The Jerusalem Pilgrim's Cross (Latin: Signum Sacri Itineris Hierosolymitani) is an honour awarded in the name of the Pope as a recognition of merit to pilgrims to the Holy Land.

The decoration is worn on the left side of the chest. It should not be worn except in religious solemnities, processions, pilgrimages, or in the presence of the Pope.

History
The Signum Sacri Itineris Hierosolymitani was established by Pope Leo XIII on 2 May 1901 to honour and to endorse pilgrimage to the Holy Places of Christianity in Palestine.

A certificate from a parish pastor was originally needed to attest to the morality of the candidate and affirm that there was a pious motive to undertake the voyage. , a certificate is no longer needed. The medal is never sent and can only be conferred at the office of the Custodian of the Holy Land in Jerusalem, belonging to the Franciscan Order. He presents it in the name of the Sovereign Pontiff. The grade depends on the number of trips the recipient has made to the city and whether appropriate suggested donations to the Franciscans have been made.

Insignia
The medal is a Jerusalem cross in gold, silver or bronze. The centre of the front is a small depiction of Pope Leo XIII with the surrounding Latin inscription LEO XIII CREAVIT ANNO MCM (Leo XIII created [this medal] in 1900).

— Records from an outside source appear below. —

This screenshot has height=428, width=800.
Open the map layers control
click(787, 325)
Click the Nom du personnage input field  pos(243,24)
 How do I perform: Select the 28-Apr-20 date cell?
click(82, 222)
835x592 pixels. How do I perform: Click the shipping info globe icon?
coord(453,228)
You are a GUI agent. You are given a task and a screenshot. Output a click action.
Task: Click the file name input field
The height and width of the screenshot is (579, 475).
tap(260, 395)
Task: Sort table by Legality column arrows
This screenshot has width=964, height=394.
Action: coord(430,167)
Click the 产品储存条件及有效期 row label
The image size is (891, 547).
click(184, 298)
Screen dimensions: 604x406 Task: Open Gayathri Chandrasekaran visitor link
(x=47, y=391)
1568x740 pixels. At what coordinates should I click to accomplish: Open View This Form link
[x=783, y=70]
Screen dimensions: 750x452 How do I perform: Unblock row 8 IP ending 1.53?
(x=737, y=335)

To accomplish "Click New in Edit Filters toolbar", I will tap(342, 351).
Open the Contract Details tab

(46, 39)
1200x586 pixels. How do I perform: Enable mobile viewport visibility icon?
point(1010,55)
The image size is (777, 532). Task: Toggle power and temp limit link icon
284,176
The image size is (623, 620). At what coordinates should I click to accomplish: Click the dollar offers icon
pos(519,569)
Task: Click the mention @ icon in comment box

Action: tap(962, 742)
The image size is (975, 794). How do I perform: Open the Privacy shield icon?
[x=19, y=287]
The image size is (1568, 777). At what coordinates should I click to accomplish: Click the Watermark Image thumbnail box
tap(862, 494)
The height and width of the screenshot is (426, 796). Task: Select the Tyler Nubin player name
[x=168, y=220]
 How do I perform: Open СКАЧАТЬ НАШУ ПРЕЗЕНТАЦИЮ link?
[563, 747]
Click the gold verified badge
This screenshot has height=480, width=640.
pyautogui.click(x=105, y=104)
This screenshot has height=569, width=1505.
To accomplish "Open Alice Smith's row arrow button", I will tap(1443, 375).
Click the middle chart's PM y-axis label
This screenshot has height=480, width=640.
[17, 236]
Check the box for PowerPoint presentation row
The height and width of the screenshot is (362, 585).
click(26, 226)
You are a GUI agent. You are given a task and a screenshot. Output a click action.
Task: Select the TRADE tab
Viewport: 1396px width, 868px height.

In the crossbars, there are four biblical scenes showing the early life and the ministry of Jesus with the inscription CHRISTI AMOR CRUCIFIXI TRAXIT NOS (Christ's love attracted us):

 Annunciation
 Nativity of Jesus
 Baptism of Jesus
 Eucharist

In the center of the reverse, there is the image of the risen Christ. The crossbars show four scenes of the Passion with the inscription SIGNUM SACRI ITINERIS HIEROSOL[YMITANI] (Sign of the holy voyage of Jerusalem): 
 Jesus praying in the Garden of Gethsemane
 Flagellation of Christ
 Jesus wearing the crown of thorns
 Crucifixion of Jesus

The cross is suspended from a ribbon of red silk with four blue stripes in the middle. On the edges at each side runs a white band broken by a dark yellow bar.

See also
 Jerusalem Cross (Prussia)
 List of ecclesiastical decorations

References

External links

 The medal of Pope Leo XIII: a sign of the Holy journey to Jerusalem (At the website of the Custody of the Holy Land)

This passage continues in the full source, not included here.